Deliberative process was on the prioritisation of disease and health problems for assessment of screening interventions. The availability of screening in the Thai health system was discussed, but other issues, for example, human resources, equipment, or facility shortages, were not discussed because the meeting focused on prioritisation and the group of stakeholders at the meeting, such as lay people and civil society, were not the appropriate group to discuss such issues. However, the shortage issues were discussed after prioritisation in a subsequent meeting comprised of health experts and industry for each disease and health problem before assessment. In these meetings, the shortages of human resources, equipment, and facilities were discussed in order to identify key screening interventions that were worthwhile for assessment under the Thai setting. As a result, interventions that were not feasible in real policy were automatically excluded from the process, for example, the exclusion of liquid‐based pap smear for screening of cervical cancer because of the lack of feasibility.

Not all health screening is necessarily favourable in terms of health and economic consequences. Many health screening programs with evidence of unfavourable impact were excluded in the process. For example, screening of prostate cancer was excluded because of a consensus during the prioritisation process that there is clear evidence against population‐based screening of prostate cancer. Other examples are chest X‐rays among general population (no proven effectiveness) and screening for hepatitis C among general population (strong expert opinion against this approach because of low disease prevalence).

Supplied records:
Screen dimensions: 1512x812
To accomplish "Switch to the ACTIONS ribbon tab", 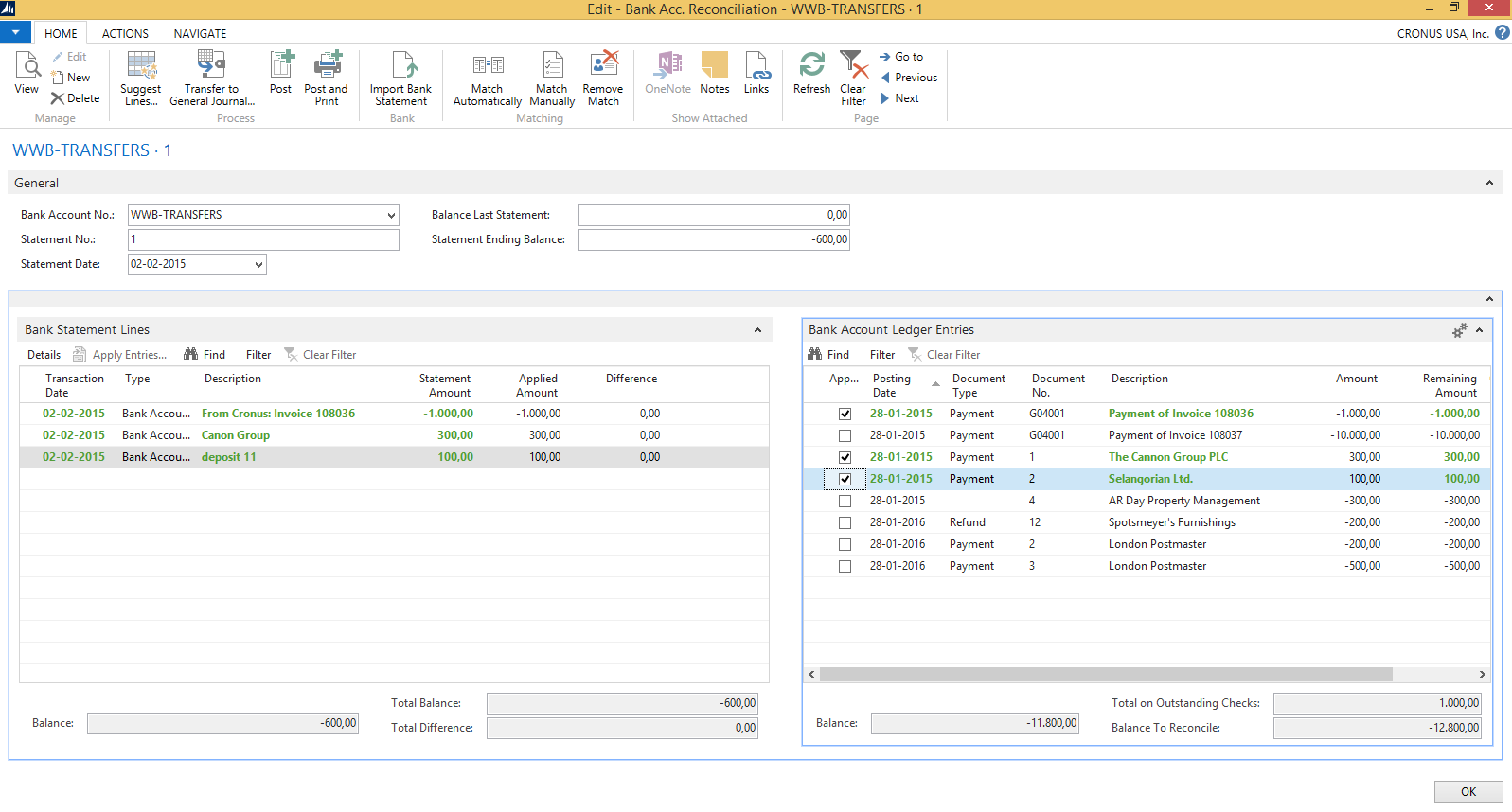I will coord(125,33).
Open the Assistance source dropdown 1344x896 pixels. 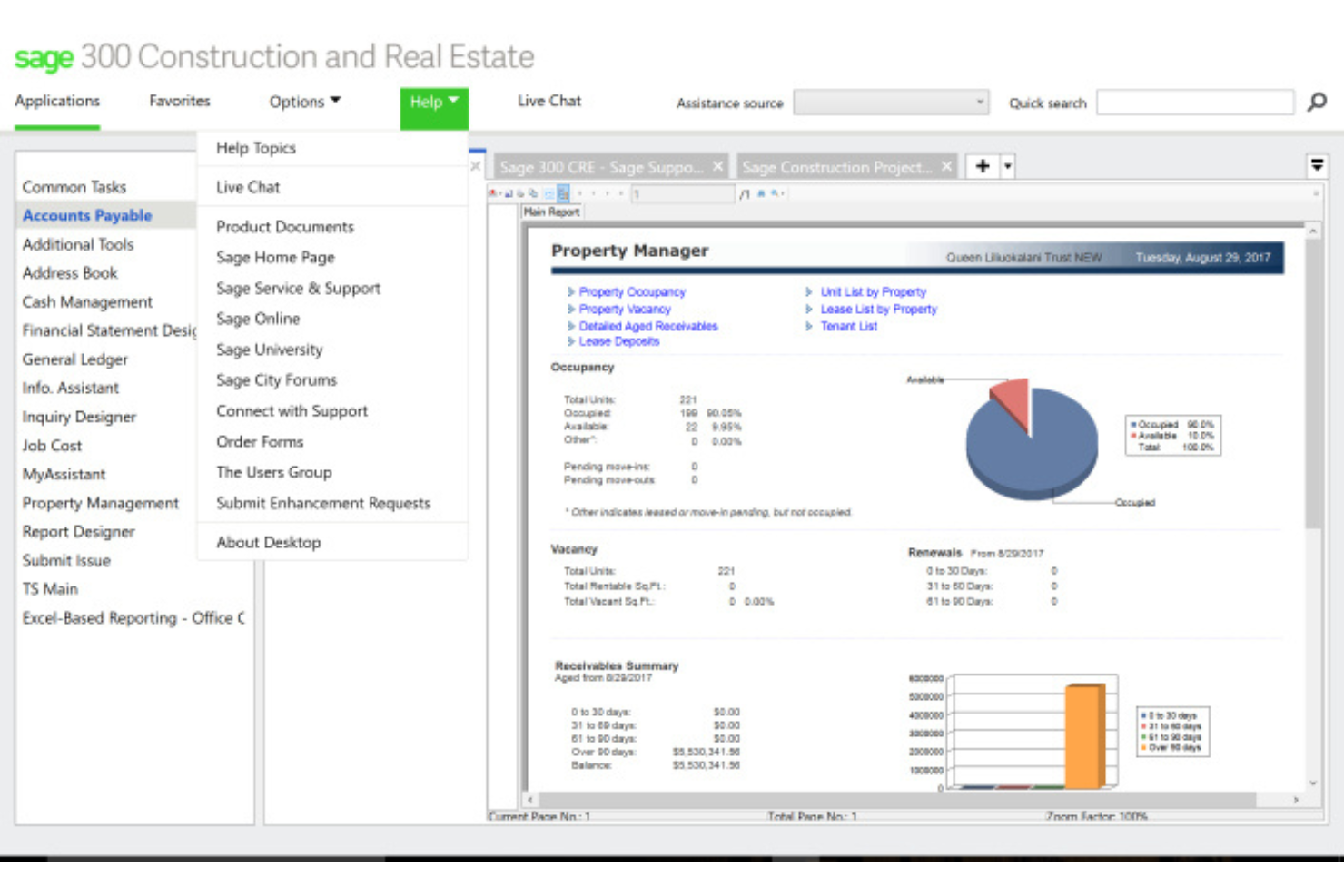891,102
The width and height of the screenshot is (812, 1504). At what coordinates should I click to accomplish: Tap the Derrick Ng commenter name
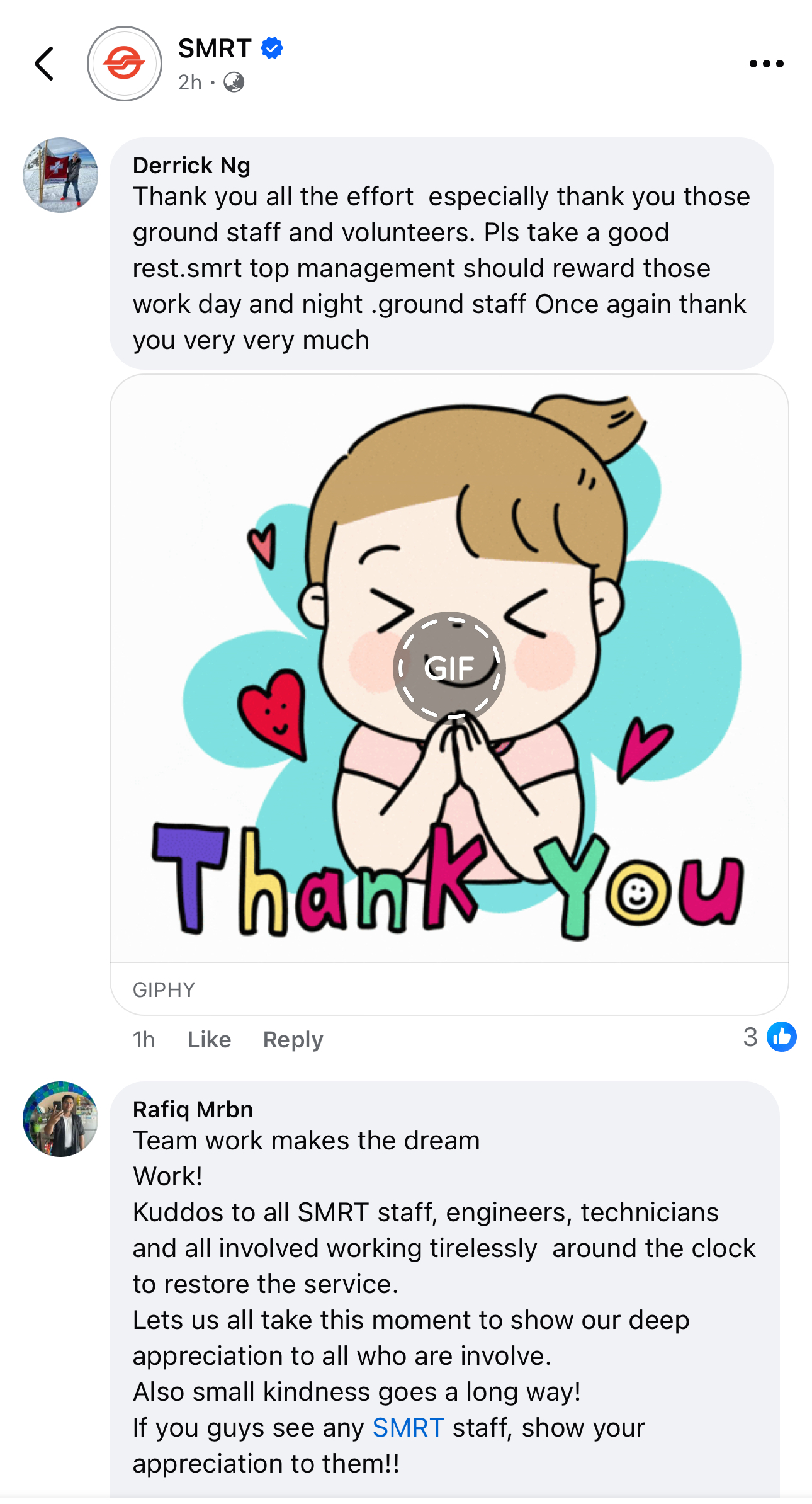click(191, 165)
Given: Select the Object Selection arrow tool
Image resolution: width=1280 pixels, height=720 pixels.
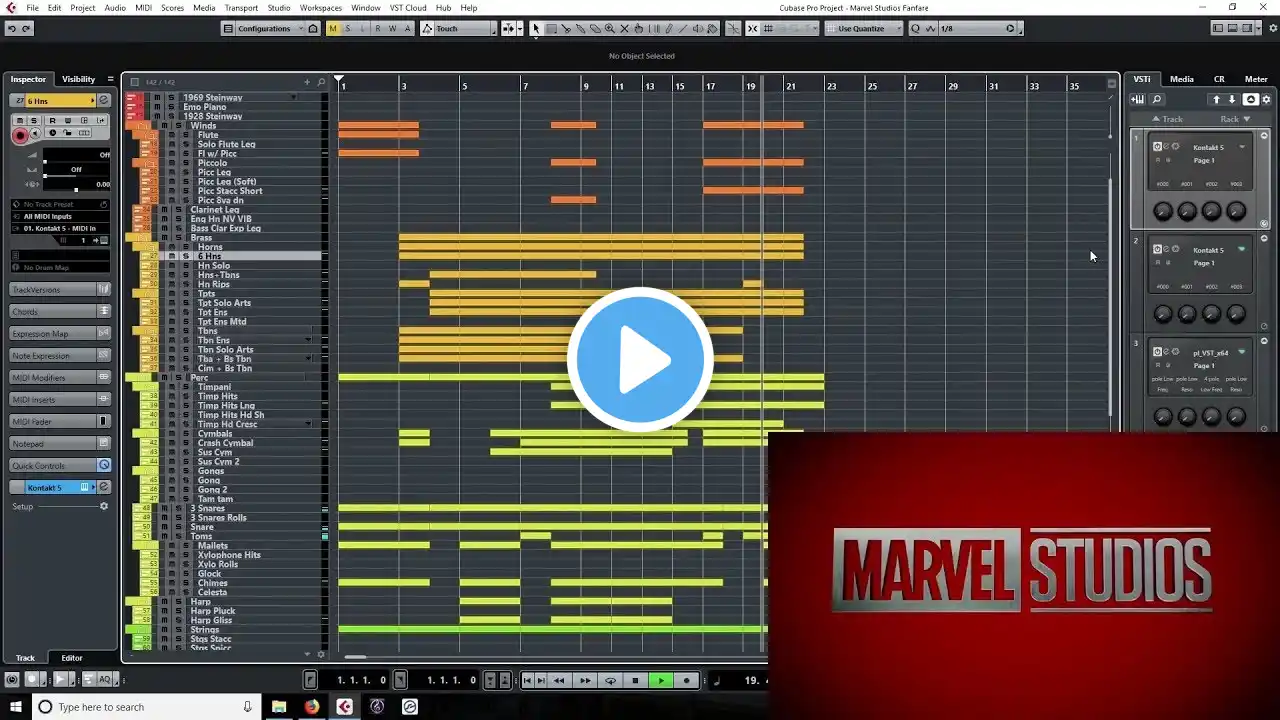Looking at the screenshot, I should [x=535, y=29].
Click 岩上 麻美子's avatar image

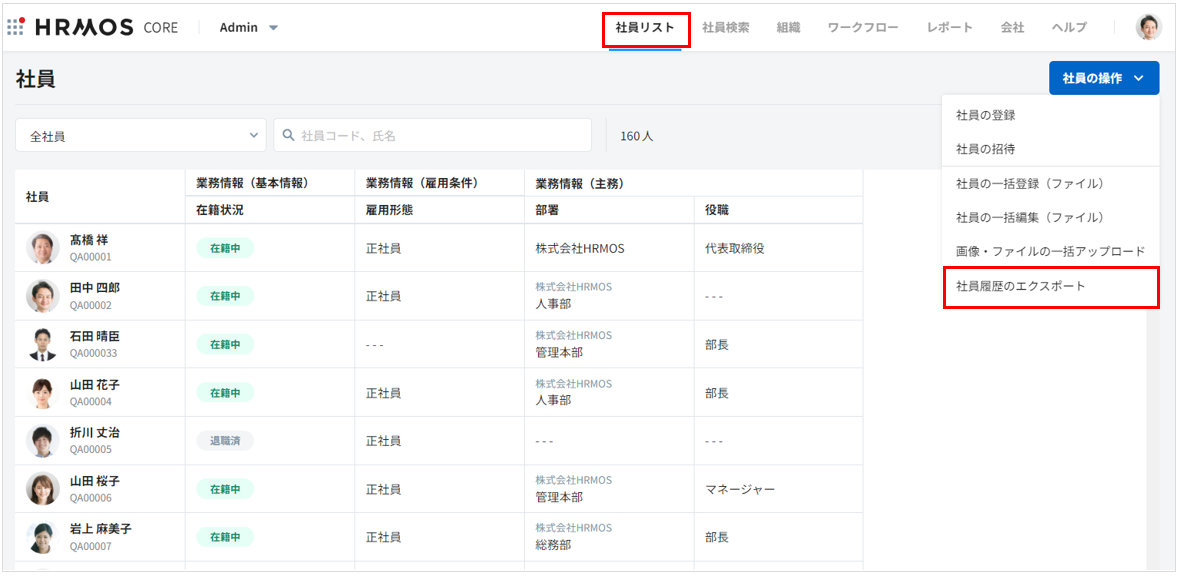(x=43, y=537)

Your assignment:
Can you reproduce the passage on screening prioritization, starting at "Not all health" and ending at "low disease prevalence).", substituting "colorectal cancer" for "prostate cancer"?

Completed task:
Not all health screening is necessarily favourable in terms of health and economic consequences. Many health screening programs with evidence of unfavourable impact were excluded in the process. For example, screening of colorectal cancer was excluded because of a consensus during the prioritisation process that there is clear evidence against population‐based screening of colorectal cancer. Other examples are chest X‐rays among general population (no proven effectiveness) and screening for hepatitis C among general population (strong expert opinion against this approach because of low disease prevalence).